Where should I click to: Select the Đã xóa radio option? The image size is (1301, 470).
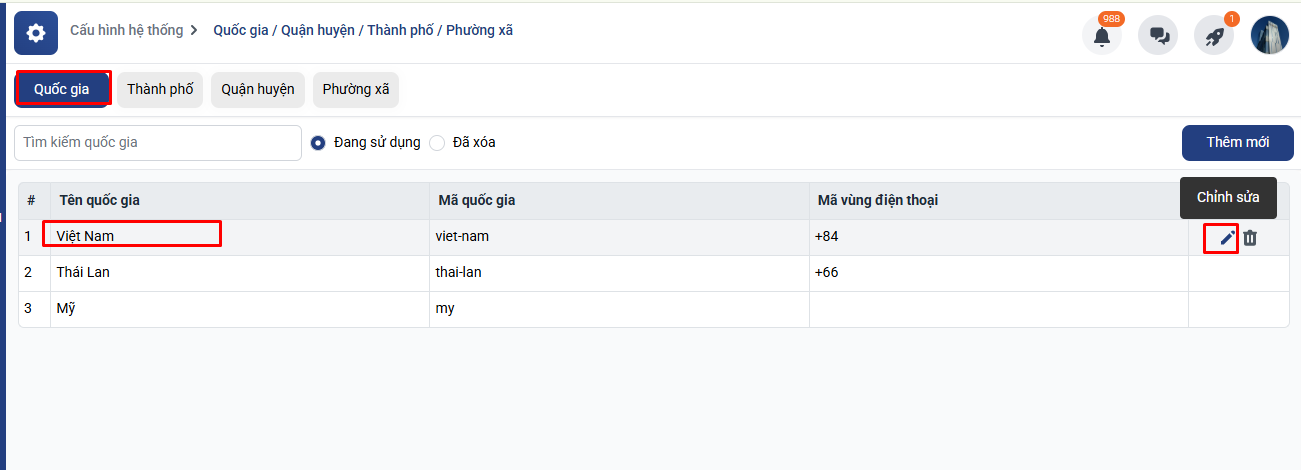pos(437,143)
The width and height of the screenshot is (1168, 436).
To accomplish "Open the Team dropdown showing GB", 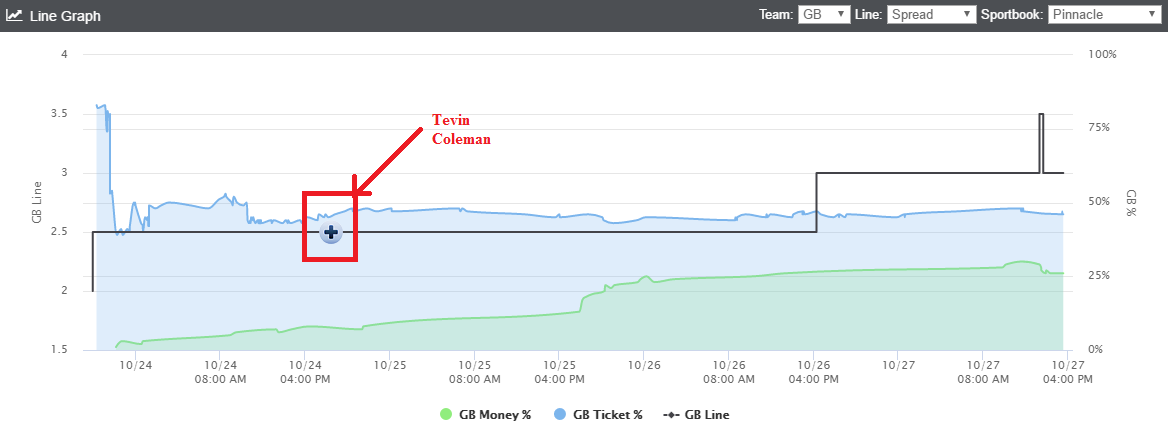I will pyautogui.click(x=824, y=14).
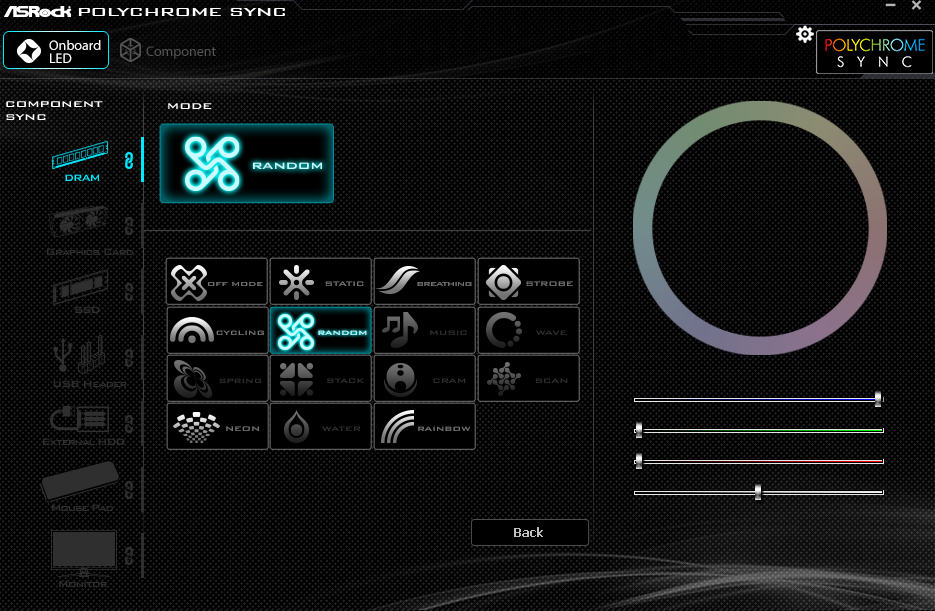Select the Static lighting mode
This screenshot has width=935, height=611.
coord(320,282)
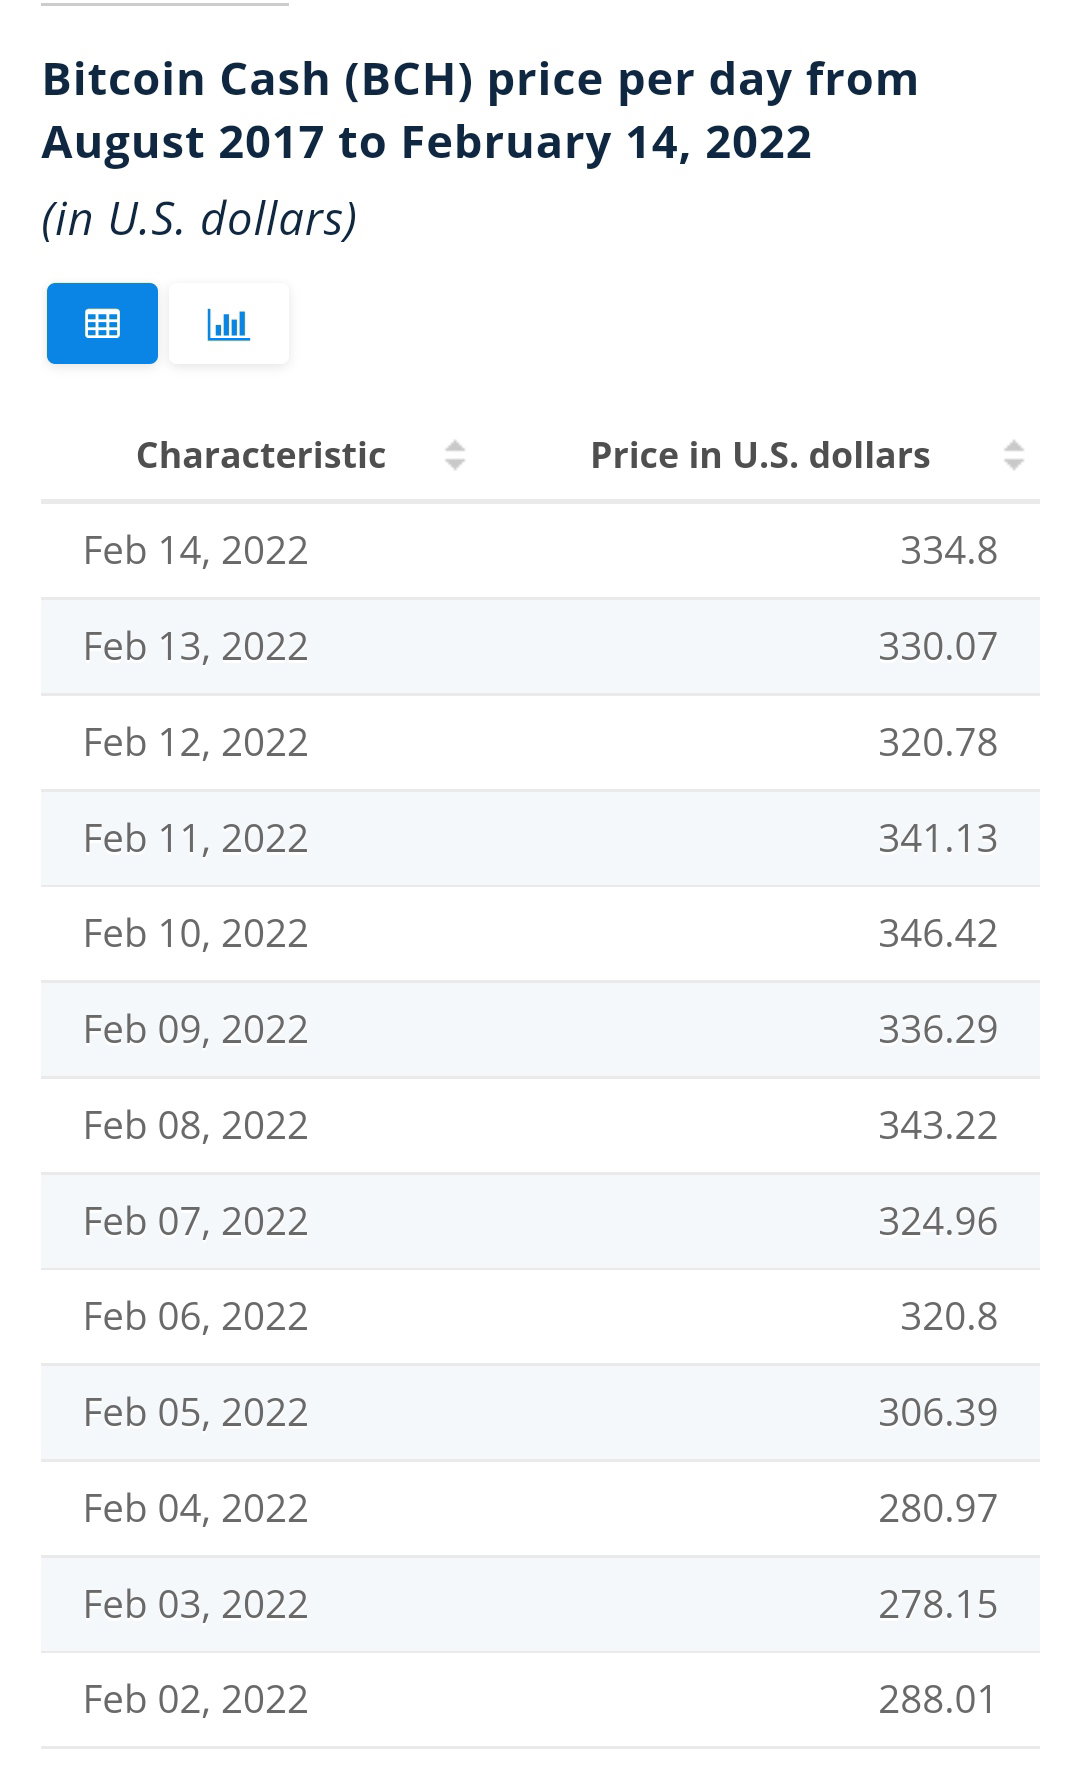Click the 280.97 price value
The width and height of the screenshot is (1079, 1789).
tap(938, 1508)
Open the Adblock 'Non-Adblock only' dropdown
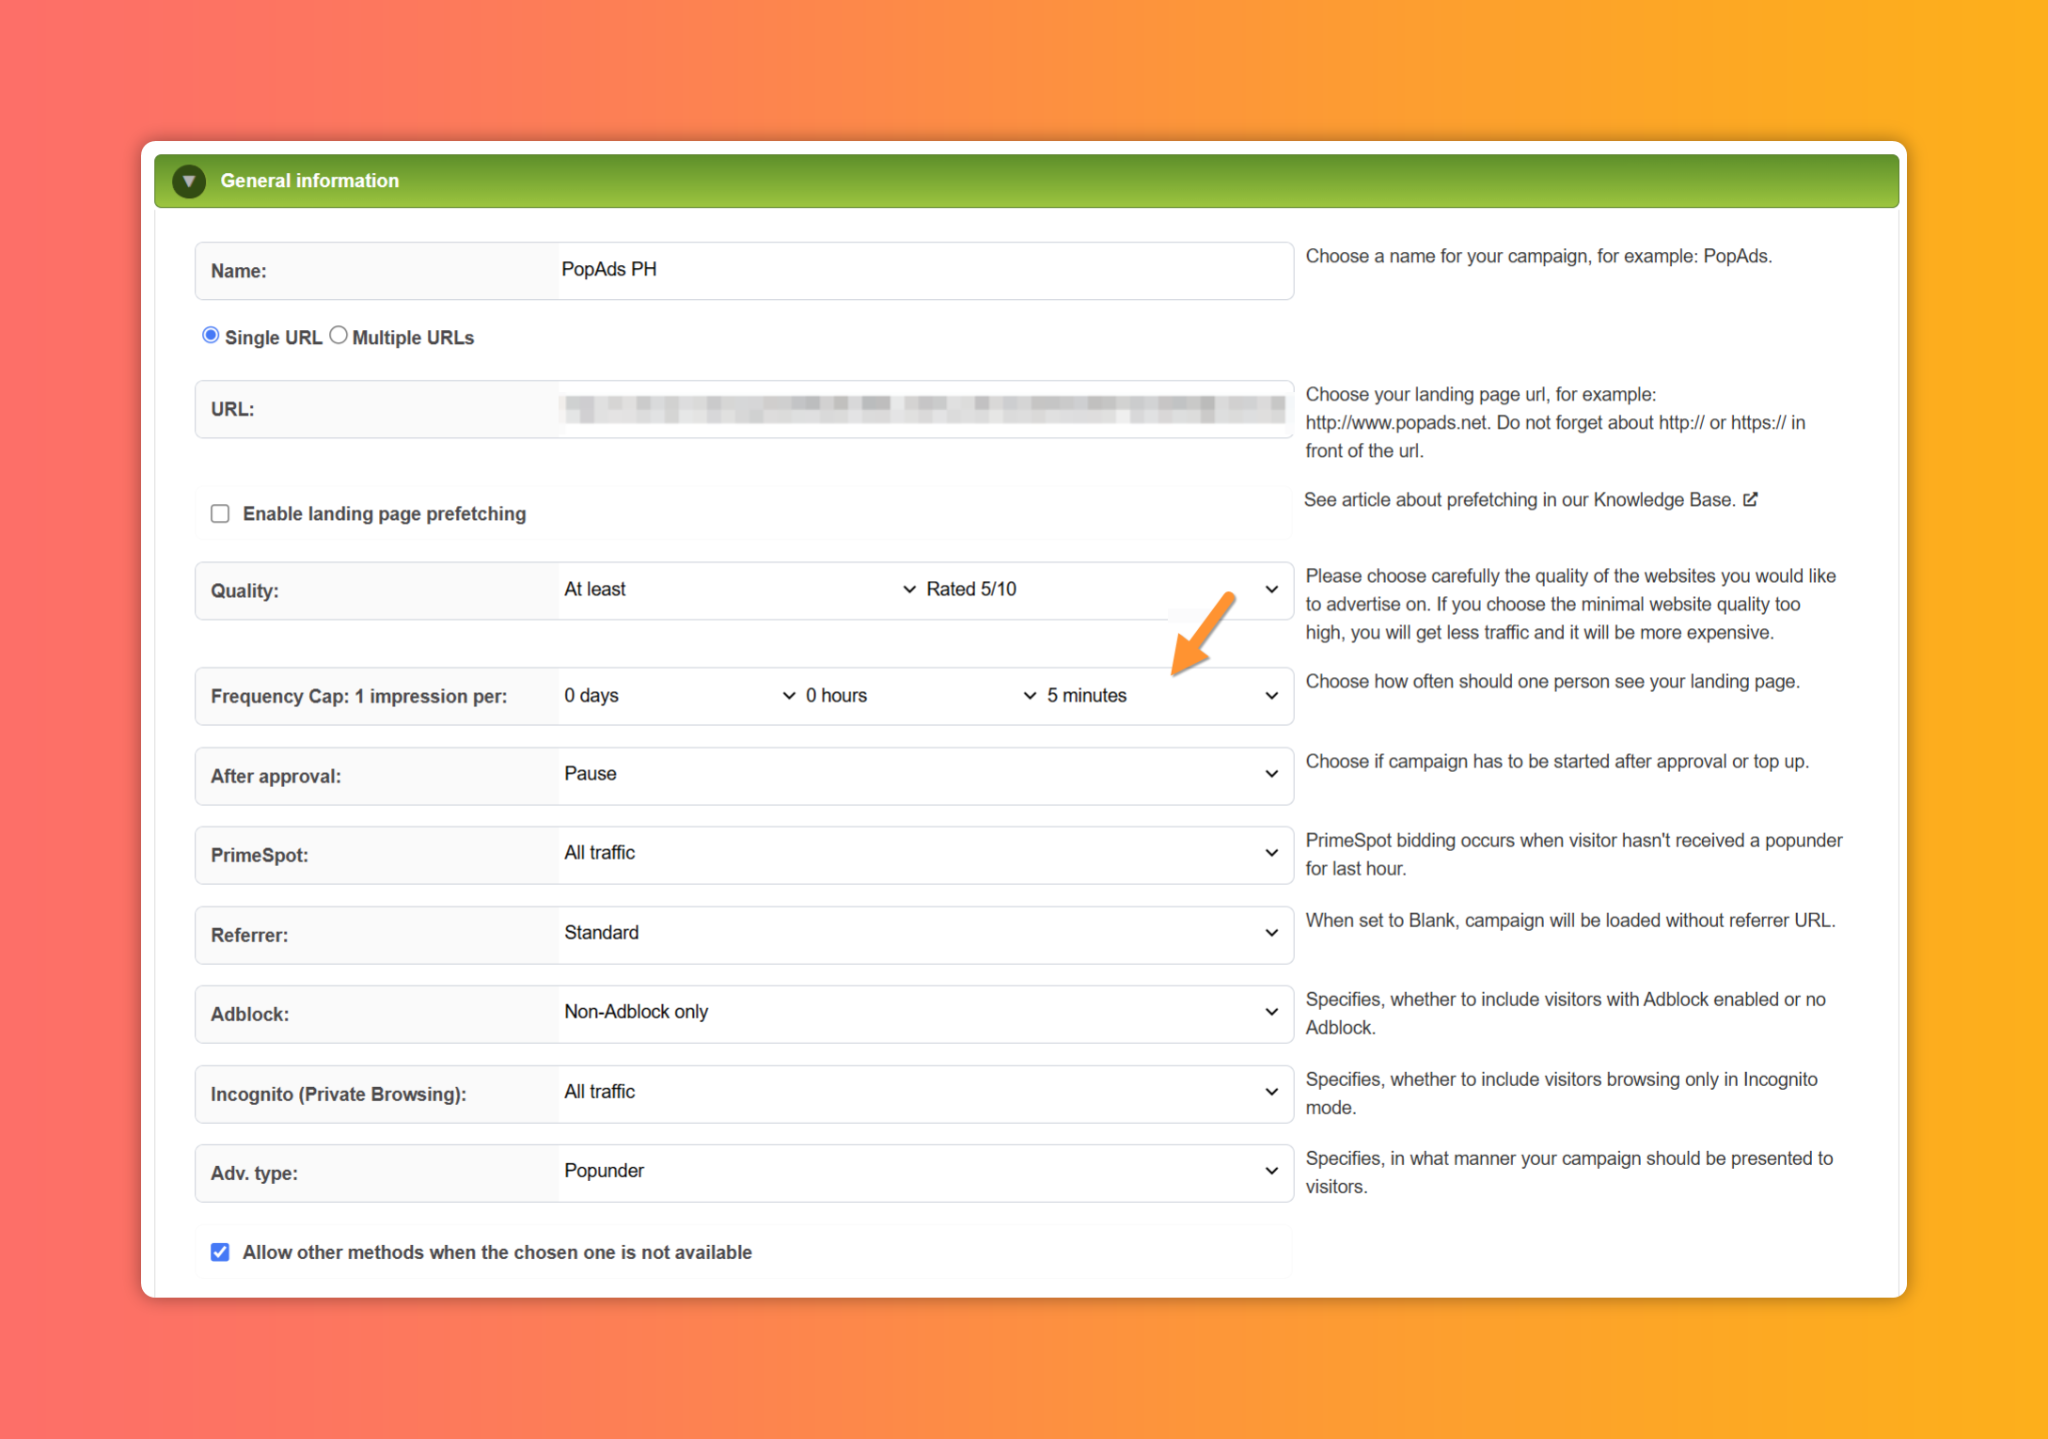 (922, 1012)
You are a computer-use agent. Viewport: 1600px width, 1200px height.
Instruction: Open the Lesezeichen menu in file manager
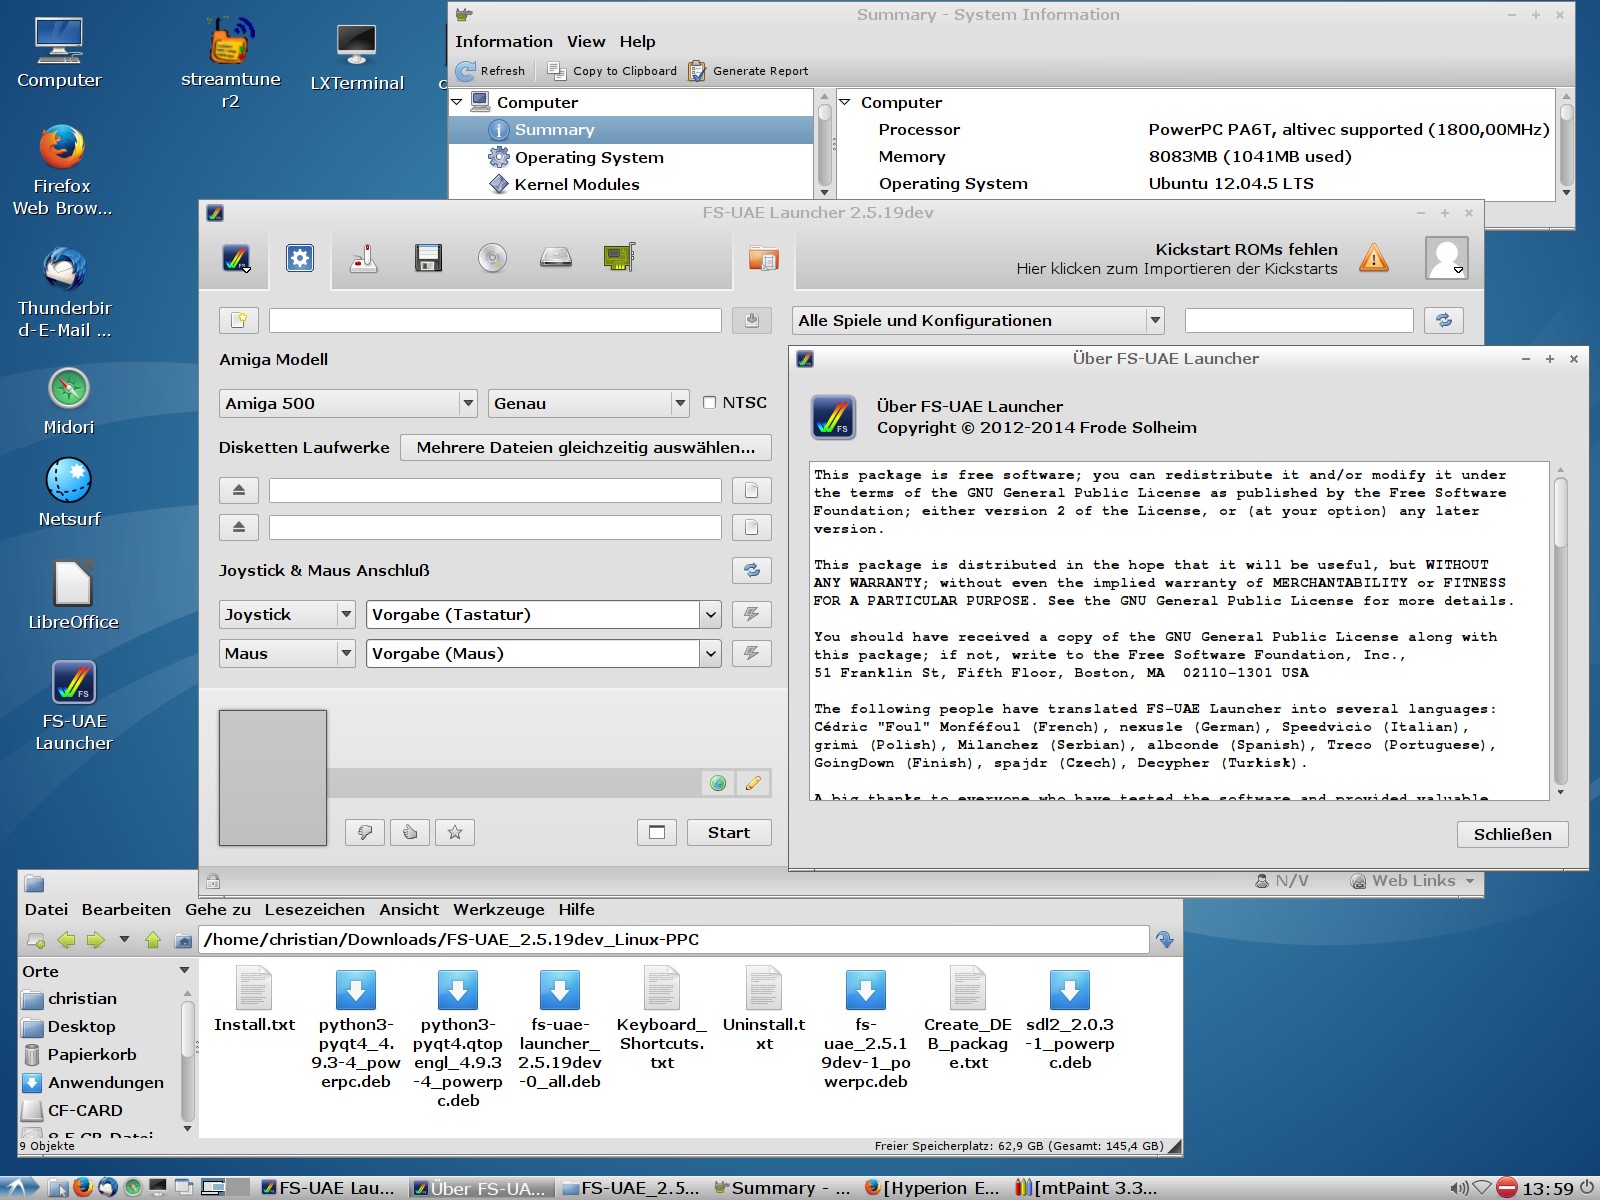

|---|

● **WORK INSTRUCTION**: An exact copy is needed of every line from the line containing "You are a computer-use" to the last line of the records; pictures stay out of it.

● **RESPONSE AREA**:
You are a computer-use agent. Viewport: 1600px width, 1200px height.
Instruction: Open the Lesezeichen menu in file manager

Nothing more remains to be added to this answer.